Techniques for estimating these coefficients from experimental data can be found in the literature.

Degradation

The ability of solar modules to withstand damage by rain, hail, heavy snow load, and cycles of heat and cold varies by manufacturer, although most solar panels on the U.S. market are UL listed, meaning they have gone through testing to withstand hail.
Potential-induced degradation is a potential-induced performance degradation in crystalline photovoltaic modules, caused by so-called stray currents. This effect may cause power loss of up to 30%.
The largest challenge for photovoltaic technology is the purchase price per watt of electricity produced. Advancements in photovoltaic technologies have brought about the process of "doping" the silicon substrate to lower the activation energy thereby making the panel more efficient in converting photons to retrievable electrons.

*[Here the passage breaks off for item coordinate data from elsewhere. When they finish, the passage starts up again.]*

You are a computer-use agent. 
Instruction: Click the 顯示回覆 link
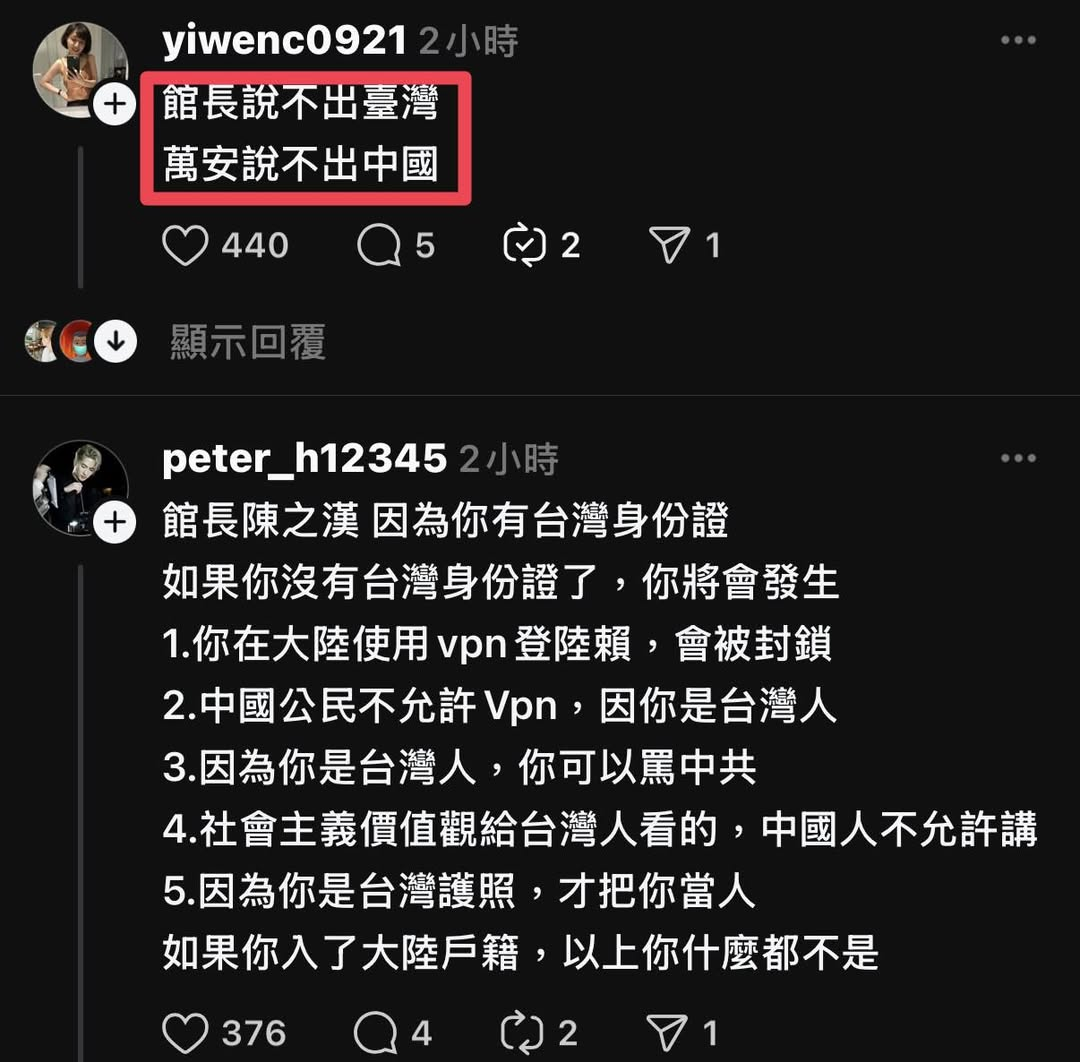click(x=248, y=342)
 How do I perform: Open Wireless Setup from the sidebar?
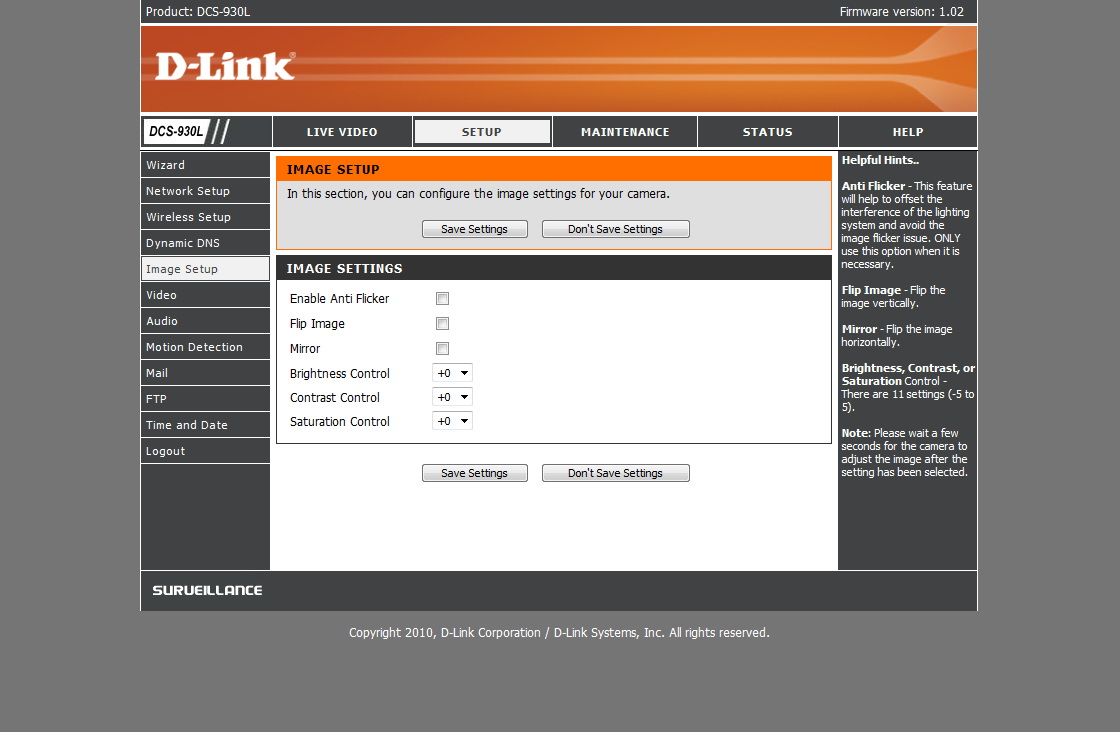(x=205, y=217)
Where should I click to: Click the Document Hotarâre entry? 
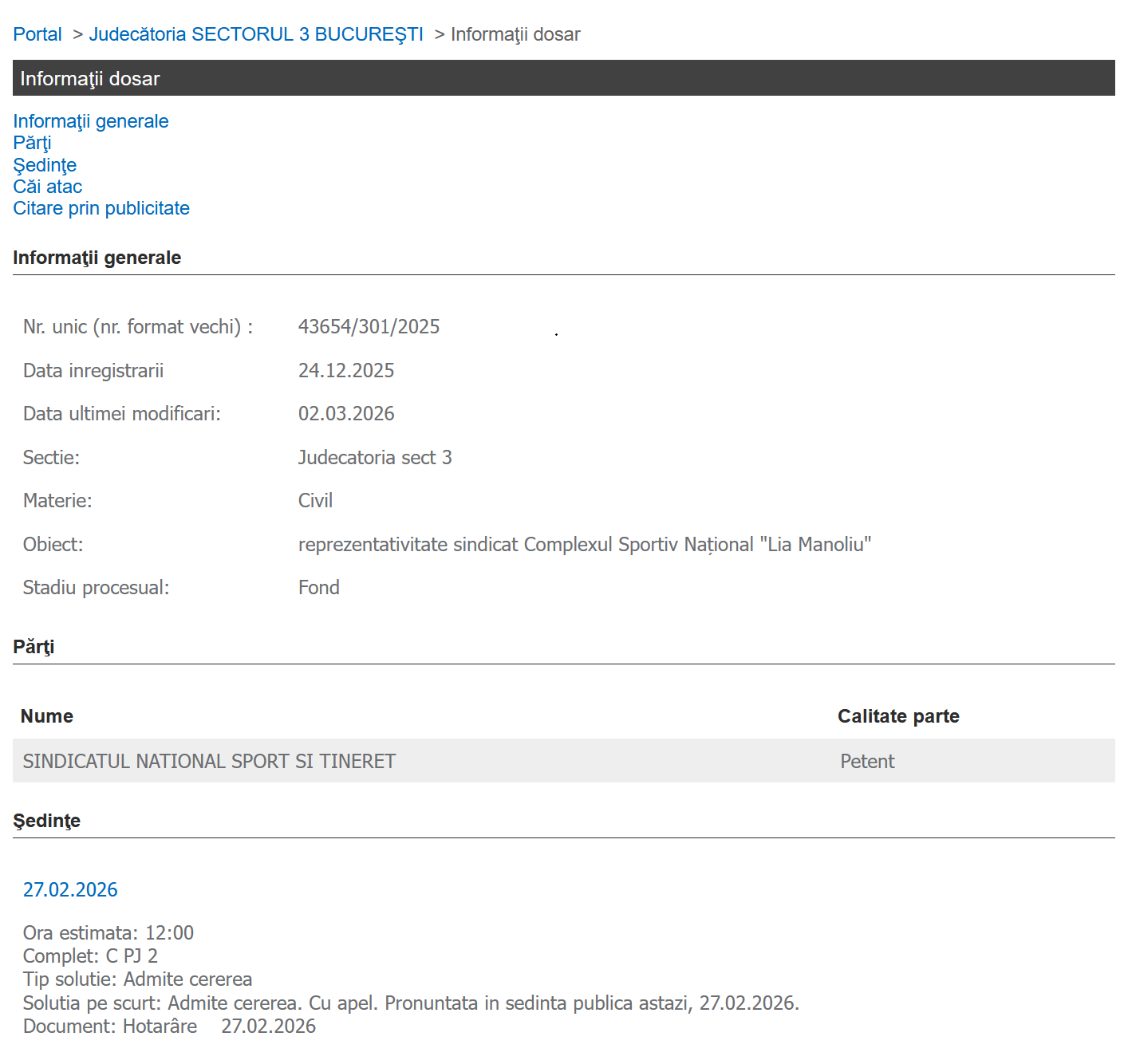pyautogui.click(x=169, y=1026)
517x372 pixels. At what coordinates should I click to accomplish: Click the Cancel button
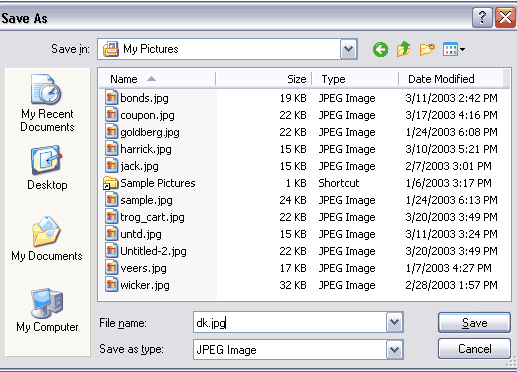coord(474,349)
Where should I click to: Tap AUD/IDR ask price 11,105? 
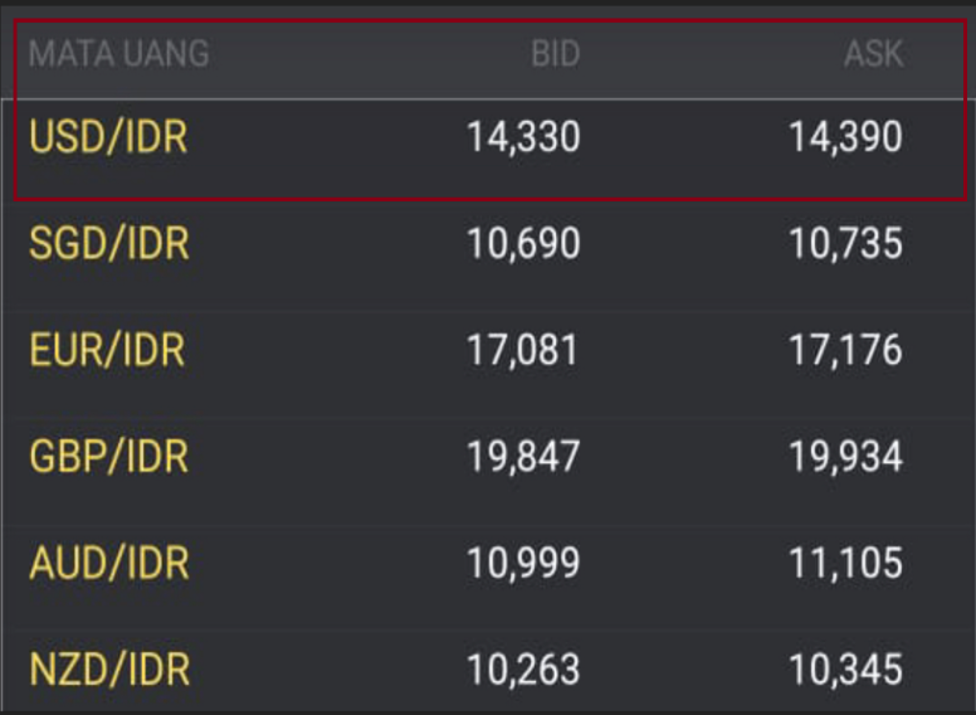pos(846,564)
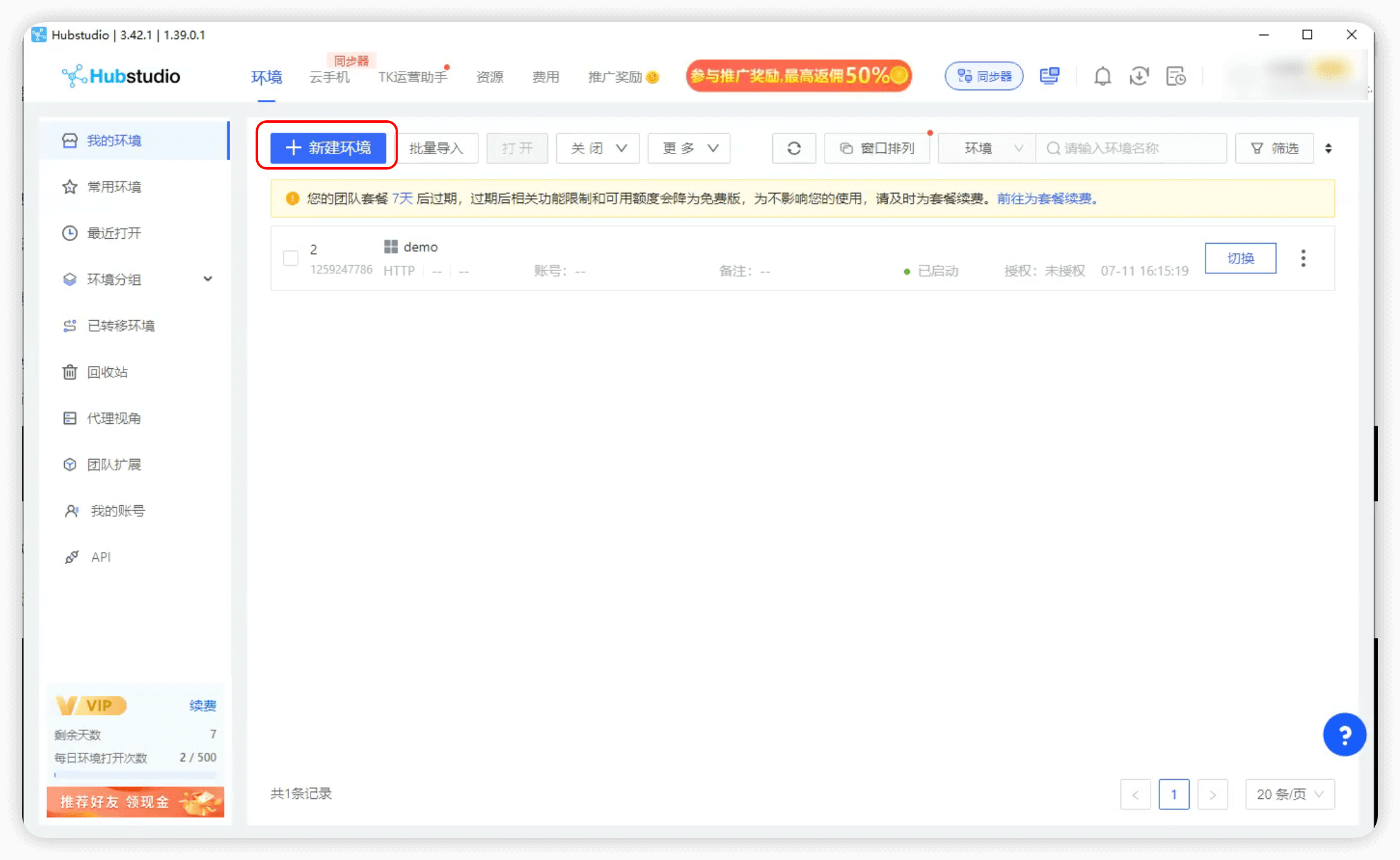Switch to the 云手机 tab
Viewport: 1400px width, 860px height.
(329, 77)
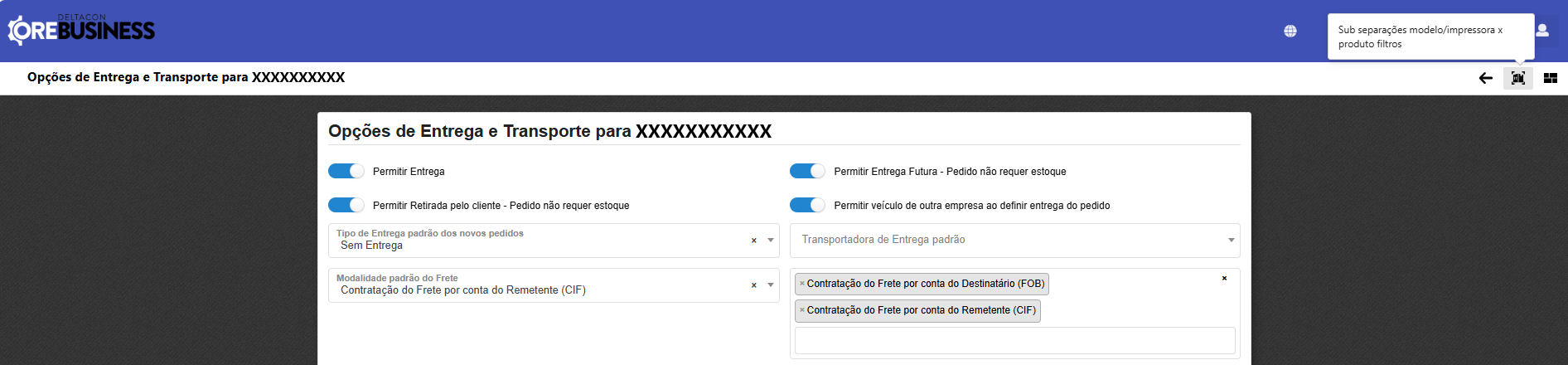Click the Sub separações tooltip text
Image resolution: width=1568 pixels, height=365 pixels.
click(1420, 36)
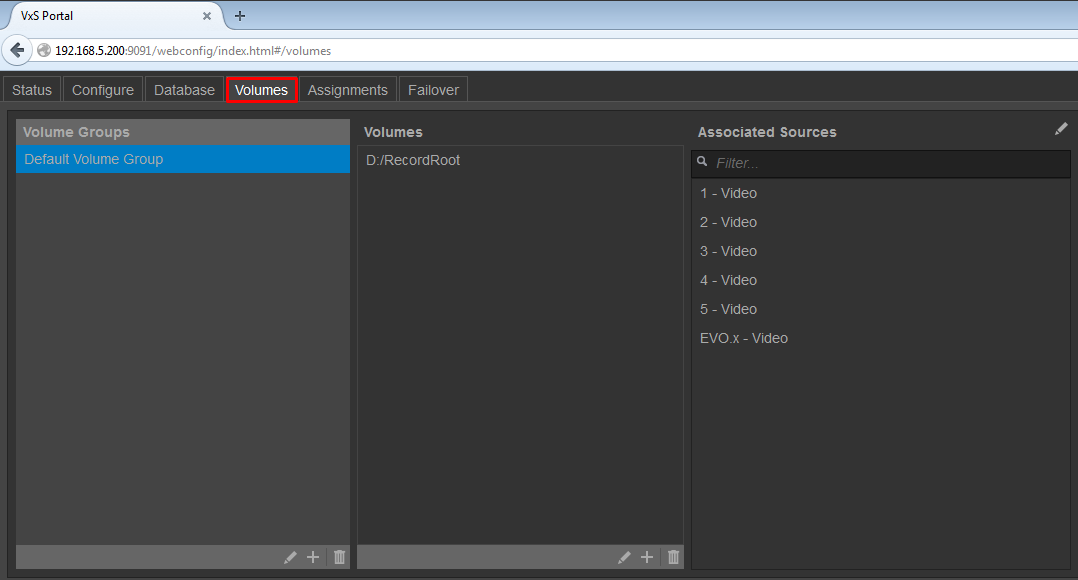Edit Associated Sources using the top pencil icon
Screen dimensions: 1078x580
click(1061, 128)
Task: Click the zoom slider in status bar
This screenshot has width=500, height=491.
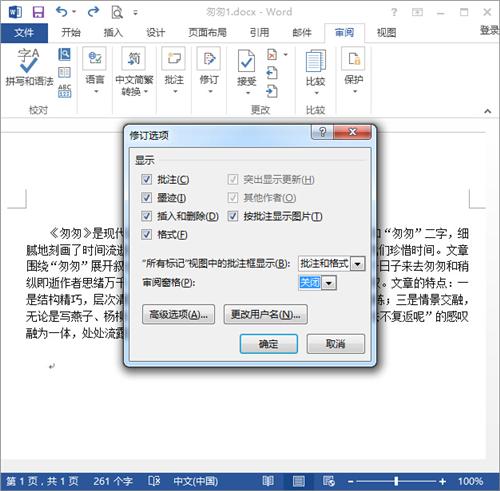Action: [396, 481]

Chemicals such as boron are applied into the semiconductor crystal in order to create donor and acceptor energy levels substantially closer to the valence and conductor bands. In doing so, the addition of boron impurity allows the activation energy to decrease twenty-fold from 1.12 eV to 0.05 eV. Since the potential difference is so low, the boron is able to thermally ionize at room temperatures. This allows for free energy carriers in the conduction and valence bands thereby allowing greater conversion of photons to electrons.
The power output of a photovoltaic device decreases over time. This decrease is due to its exposure to solar radiation as well as other external conditions. The degradation index, which is defined as the annual percentage of output power loss, is a key factor in determining the long-term production of a photovoltaic plant. To estimate this degradation, the percentage of decrease associated with each of the electrical parameters. The individual degradation of a photovoltaic module can significantly influence the performance of a complete string. Furthermore, not all modules in the same installation decrease their performance at exactly the same rate. Given a set of modules exposed to long-term outdoor conditions, the individual degradation of the main electrical parameters and the increase in their dispersion must be considered. As each module tends to degrade differently, the behavior of the modules will be increasingly different over time, negatively affecting the overall performance of the plant.
There are several studies dealing with the power degradation analysis of modules based on different photovoltaic technologies available in the literature. According to a recent study, the degradation of crystalline silicon modules is very regular, oscillating between 0.8% and 1.0% per year.
On the other hand, if we analyze the performance of thin-film photovoltaic modules, an initial period of strong degradation is observed, followed by a later stage in which the degradation stabilizes, being then comparable to that of crystalline silicon. Strong seasonal variations are also observed in such thin-film technologies because the influence of the solar spectrum is much greater. For example, for modules of amorphous silicon, micromorphic silicon or cadmium telluride, we are talking about annual degradation rates for the first years of between 3% and 4%. However, other technologies, such as CIGS, show much lower degradation rates, even in those early years.